You might notice changes in your dog or cat as they age. Changes in their activity level, vision, appetite or hearing loss can occur just as in humans. Tell us if you notice these changes so we can determine if these are normal signs of aging or a more serious medical condition. As health changes occur, we can modify their care plans, here are some of the ways we treat your pet:

  • Wellness exams—Up until now, annual wellness exams have been sufficient to meet the needs of your dog. As they age, we recommend your pet come in every 6 months for exams, including a physical and dental checkup. This can allow preventable conditions like osteoarthritis, dental disease and heart disease to be discovered and treated early on.
  • Diagnostic testing—In addition to more frequent exams, we will also order blood screenings every 6-months as well as other diagnostic tests. These tests show us changes in levels or baselines established throughout your pet's life.

Senior Dog and Cat Nutrition

As your dog or cat ages, he or she may start to experience medical or dental issues. These may require the need for supplements, nutrients, or softer food or overall dietary changes. We are trained in your pet's nutritional needs and can help you find a food that meets your pet's needs.

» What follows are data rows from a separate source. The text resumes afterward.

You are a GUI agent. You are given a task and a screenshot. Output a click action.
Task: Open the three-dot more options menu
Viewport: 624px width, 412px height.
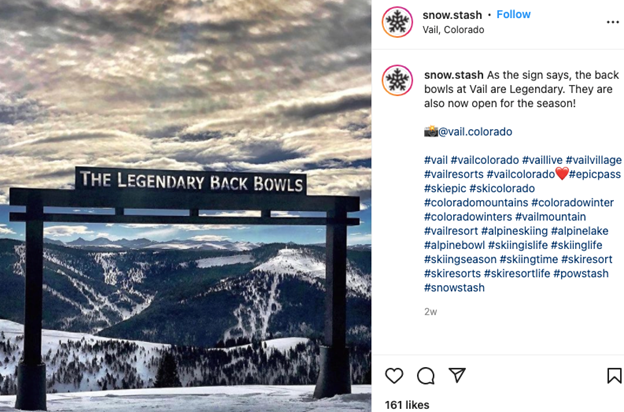tap(612, 22)
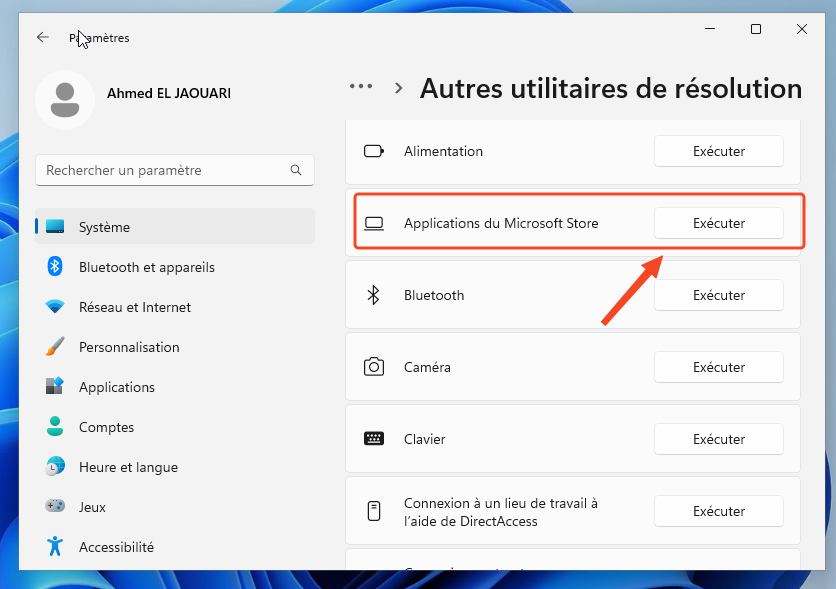Image resolution: width=836 pixels, height=589 pixels.
Task: Click the back arrow in Paramètres
Action: coord(42,37)
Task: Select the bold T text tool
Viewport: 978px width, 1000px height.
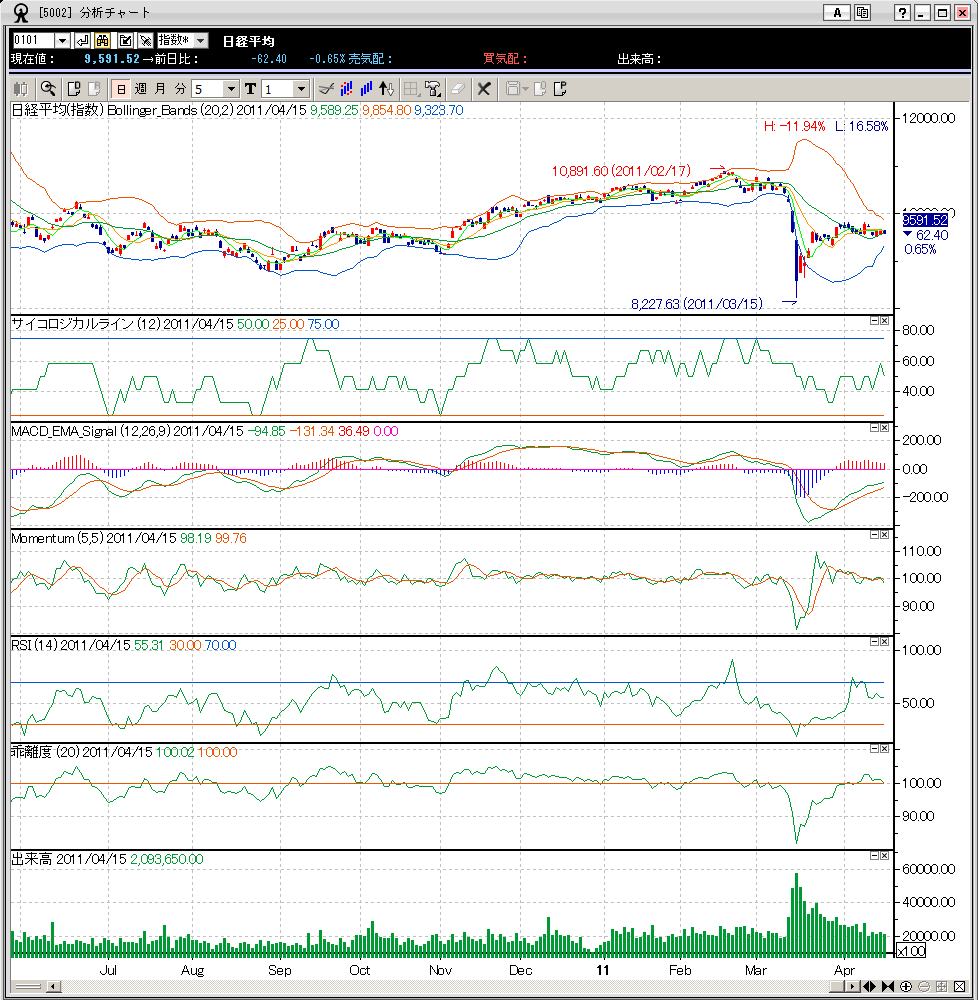Action: pyautogui.click(x=250, y=88)
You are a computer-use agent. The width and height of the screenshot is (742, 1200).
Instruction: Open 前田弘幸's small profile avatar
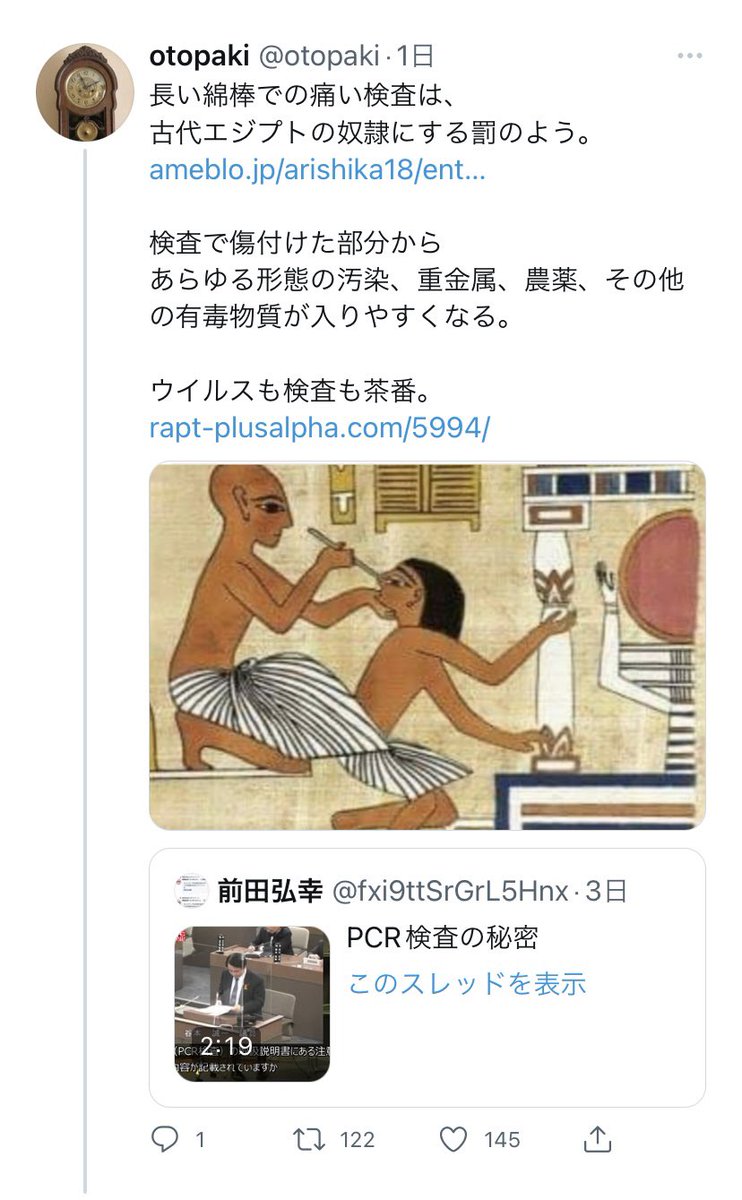tap(191, 891)
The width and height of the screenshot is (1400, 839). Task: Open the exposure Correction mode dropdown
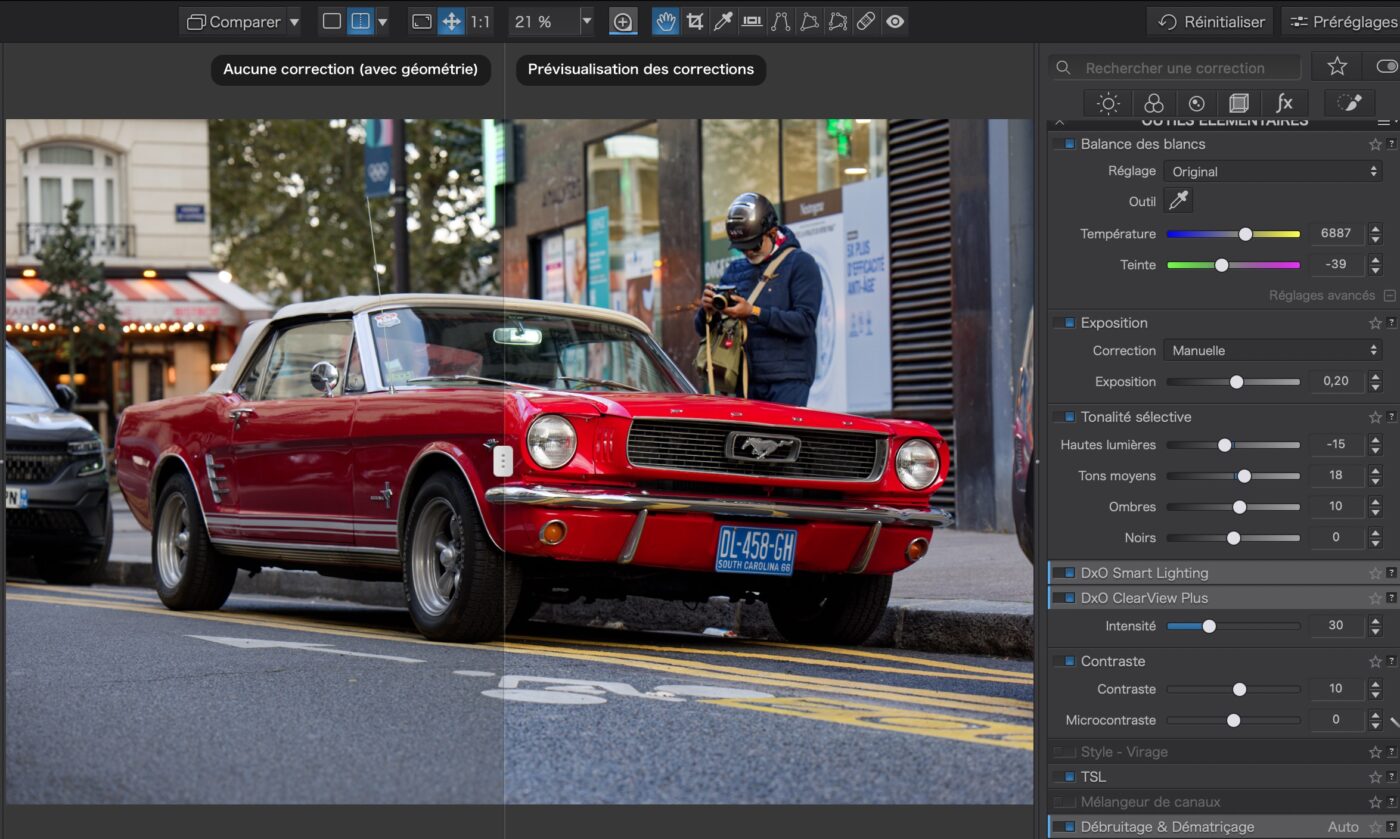[1273, 350]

Keeping Your Senior Pets Comfortable

There are some basic changes you can make around your home to make life more comfortable for your senior pets:

  • Keep them warm—As your pets age he or she may have a harder time maintaining body temperature. Giving them extra blankets, a sweater, or some towels will help them stay warm.
  • Make surfaces slip-proof—Keeping them on all fours helps prevent orthopedic injury. In high traffic areas, use non-slip rugs to keep them from wiping out.
  • Easy access—Make sure your pet's bed and food are close to the ground and are easy for them to get to, as they might have a harder time getting around. Also, giving them a soft, comfy bed will help them and you get a good night's sleep.
  • Stairs—If you allow your pet on the couch or bed you should consider providing steps for him or her to use, as jumping may become more and more difficult and often painful.